>>

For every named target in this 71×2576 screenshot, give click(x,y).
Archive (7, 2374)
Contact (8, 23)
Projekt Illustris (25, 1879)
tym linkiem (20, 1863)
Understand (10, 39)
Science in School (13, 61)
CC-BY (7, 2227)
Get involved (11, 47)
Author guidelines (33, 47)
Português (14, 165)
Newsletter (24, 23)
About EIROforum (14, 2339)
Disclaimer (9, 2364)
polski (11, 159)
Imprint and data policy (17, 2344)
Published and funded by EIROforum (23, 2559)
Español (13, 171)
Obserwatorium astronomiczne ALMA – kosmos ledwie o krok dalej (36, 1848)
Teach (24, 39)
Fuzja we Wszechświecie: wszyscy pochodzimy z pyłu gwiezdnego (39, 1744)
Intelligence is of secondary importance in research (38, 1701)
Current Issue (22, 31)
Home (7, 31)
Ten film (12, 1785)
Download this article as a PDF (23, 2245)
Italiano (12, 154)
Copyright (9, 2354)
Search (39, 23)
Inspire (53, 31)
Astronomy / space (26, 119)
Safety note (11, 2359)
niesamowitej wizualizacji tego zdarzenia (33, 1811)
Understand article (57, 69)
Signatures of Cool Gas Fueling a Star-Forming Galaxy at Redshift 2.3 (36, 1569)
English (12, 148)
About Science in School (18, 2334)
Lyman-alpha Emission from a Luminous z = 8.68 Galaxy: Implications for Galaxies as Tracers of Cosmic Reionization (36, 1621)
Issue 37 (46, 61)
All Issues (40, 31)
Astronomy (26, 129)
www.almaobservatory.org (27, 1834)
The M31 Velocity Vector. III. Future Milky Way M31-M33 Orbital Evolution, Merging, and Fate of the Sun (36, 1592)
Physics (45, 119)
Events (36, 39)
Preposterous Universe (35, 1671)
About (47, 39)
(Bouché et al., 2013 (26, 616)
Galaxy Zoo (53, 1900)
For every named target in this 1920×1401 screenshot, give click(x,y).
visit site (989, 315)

<<
>>

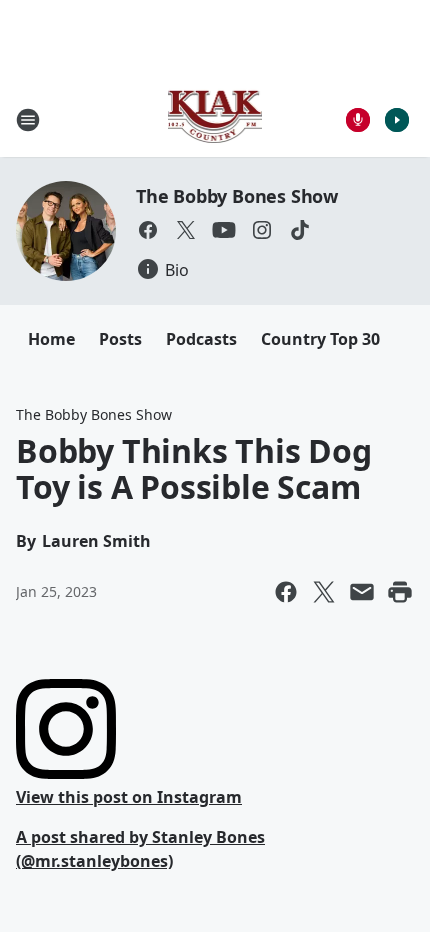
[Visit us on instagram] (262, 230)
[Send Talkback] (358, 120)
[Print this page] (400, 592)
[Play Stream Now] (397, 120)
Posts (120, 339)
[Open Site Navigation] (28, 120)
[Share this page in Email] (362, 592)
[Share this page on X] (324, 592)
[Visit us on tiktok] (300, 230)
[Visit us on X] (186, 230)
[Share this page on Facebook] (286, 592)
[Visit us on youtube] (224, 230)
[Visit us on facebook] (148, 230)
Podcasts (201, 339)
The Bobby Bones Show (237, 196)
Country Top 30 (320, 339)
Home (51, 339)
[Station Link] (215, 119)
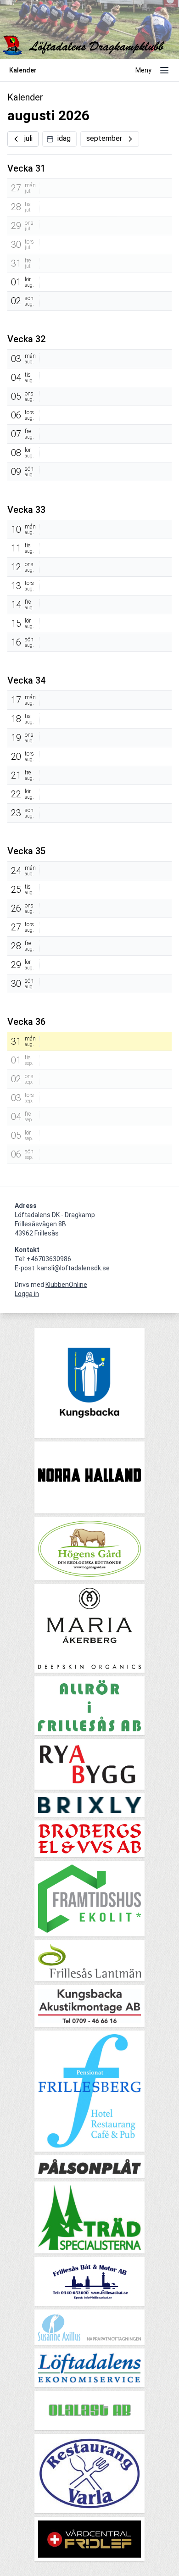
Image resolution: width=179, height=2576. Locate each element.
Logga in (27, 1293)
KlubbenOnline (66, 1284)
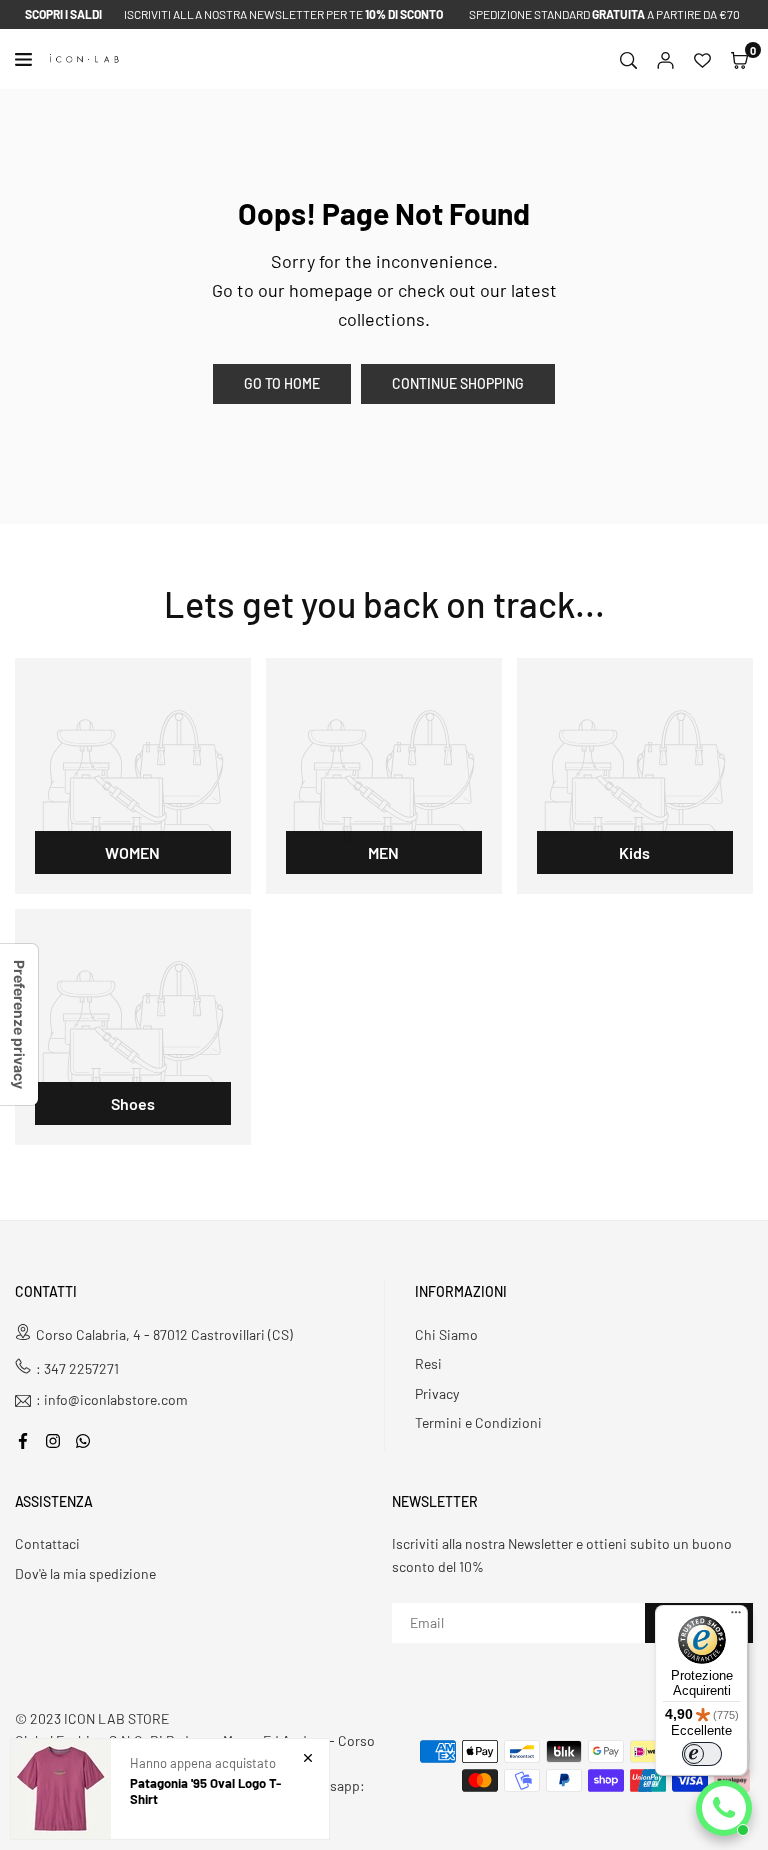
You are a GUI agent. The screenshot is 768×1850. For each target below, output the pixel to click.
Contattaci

<<

TASK DETAILS =>
Retype the entries above exactly, but only from the line containing "Current Issue (22, 31)" through the line containing "visit site (989, 315)", both included.

RESPONSE =>
Current Issue (22, 31)
Home (7, 31)
Ten film (12, 1785)
Download this article as a PDF (23, 2245)
Italiano (12, 154)
Copyright (9, 2354)
Search (39, 23)
Inspire (53, 31)
Astronomy / space (26, 119)
Safety note (11, 2359)
niesamowitej wizualizacji tego zdarzenia (33, 1811)
Understand article (57, 69)
Signatures of Cool Gas Fueling a Star-Forming Galaxy at Redshift 2.3 (36, 1569)
English (12, 148)
About Science in School (18, 2334)
Lyman-alpha Emission from a Luminous z = 8.68 Galaxy: Implications for Galaxies as Tracers of Cosmic Reionization (36, 1621)
Issue 37 (46, 61)
All Issues (40, 31)
Astronomy (26, 129)
www.almaobservatory.org (27, 1834)
The M31 Velocity Vector. III. Future Milky Way M31-M33 Orbital Evolution, Merging, and Fate of the Sun (36, 1592)
Physics (45, 119)
Events (36, 39)
Preposterous Universe (35, 1671)
About (47, 39)
(Bouché et al., 2013 (26, 616)
Galaxy Zoo (53, 1900)
For every named target in this 1920×1401 screenshot, give click(x,y).
visit site (989, 315)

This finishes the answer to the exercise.